Sheikh (if not a government minister, ambassador, or prince): "Sheikh" followed by name. Is H.H or H.E than that would precede "Sheikh" than name.Sheikha (if not a government minister, ambassador, or princesss): "Sheikha" followed by name. If her husband is H.H than she would be addressed as "Her Highness, Sheikha..." followed by name. If her husband is H.E it doesn't carry to her.

Royal titles include King, Queen, Sheik (or Shaik), Sultan, Crown Prince, & Kahn (in certain circumstances .

Also, a Morrocan royal term of import of respect for a lady of respected family is "Lalla" which follows their titles. For example, "Princess Lalla ...[name: Salma] of Morroco".

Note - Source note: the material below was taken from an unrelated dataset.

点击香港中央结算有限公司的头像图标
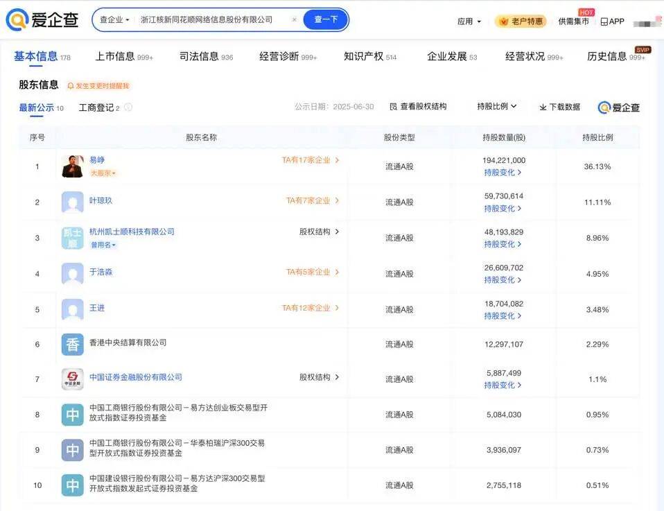664x511 pixels. tap(73, 344)
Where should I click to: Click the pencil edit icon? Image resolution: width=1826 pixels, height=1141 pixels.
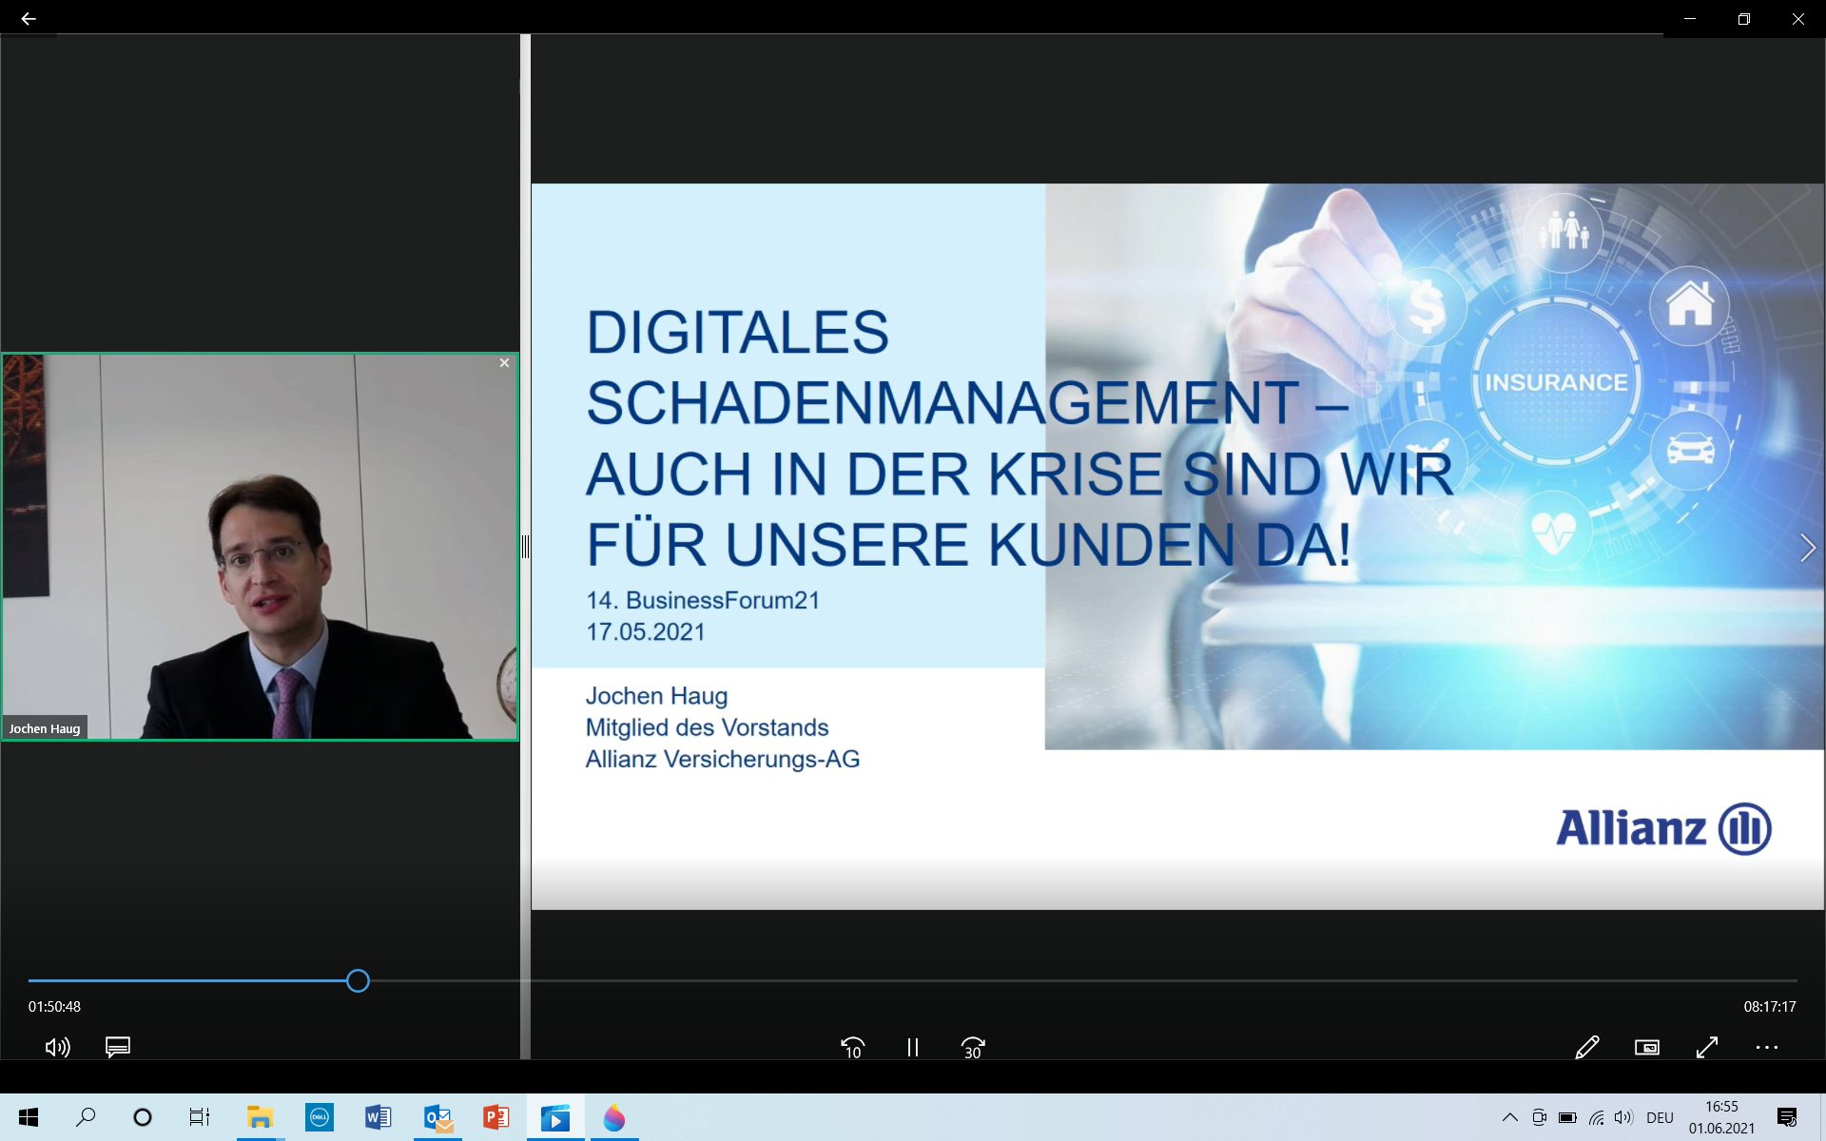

For any visiting Brits of import (go commonewealth) Dukes and Duchesses are called "Your Grace" or "Duke/Duchess." Introduce the duke to someone else as "His Grace the Duke of Norfolk," the duchess as "Her Grace the Duchess of Norfolk". Baronets and knights, if male, are addressed as "Sir Ralph" (if his name is Ralph Sweet) and his wife is "Lady Sweet". You would introduce him using his full name, "Sir Ralph Sweet," and his wife as "Lady Sweet." Dames (the equivalent of knighthood for women - there is no female equivalent of baronetcy) are "Dame Gertrude" in conversation, and you would introduce her as "Dame Gertrude Mellon."
Other forms of nobility (including Marquess/Marchioness, Earl/Countess, Viscount/Viscountess, Baron/Baroness) are generally addressed as, "Lord or Lady Towlebridge" (for the Earl of Towlebridge), and introduced with their appropriate title, such as "Viscount Sweet" or "Baroness Rivendell" .
For former OPNOnoa, the Prime Minister is "Your Excellecy" in most cases, while a former Prime Minister is "Mr. [name] , the former President of [country]." Some countries, Prime Ministers are awared additional status, ie the UK, so the UK president, for life, will be "Your Honorable". And there is a special exception for the King of Saudi Arabia who has (self-bestowed) religious title instead of the usual Kingly greeting. He is called "The Custodian of the Two Holy Mosques".

Regardless of your stance on this caste system, respect and proper use of terms is good for business and social dealings. One need not bow ect, should they not be a member of the country or a country under allegiance to country ect...
Anyways, I am bored now of this post sooooo see ya'll for the day;)
Happy weekend.
And if I did a typo let me know. Don't want to be resposible for any offenses, I am a bit rusty afterall, since any Prince that I know I treat him the same way I treat the Omani guys at the coffee shop so that H2B won't be stupid;p
He he he :D
H2B: "He talked to you?"
OPNO: "Yes. He asked my opinion, and I was supposed to say nothing?"
H2B: "You probably talked to much, and laughed." [He was pouting and looked so sad].
OPNO: "I promise, I swear to GOD I was not flirting with [you will never know who fits into this post]! Wallahi, you are an idiot. Even if his Majesty Himself asked to marry me, I'd say no."
H2B: [tone suspicious] "His Majesty is in his 70s."
OPNO: "Yeah, but he still looks super cute!" [winks because she is being a brat and lols and H2B for being such an Arab male.]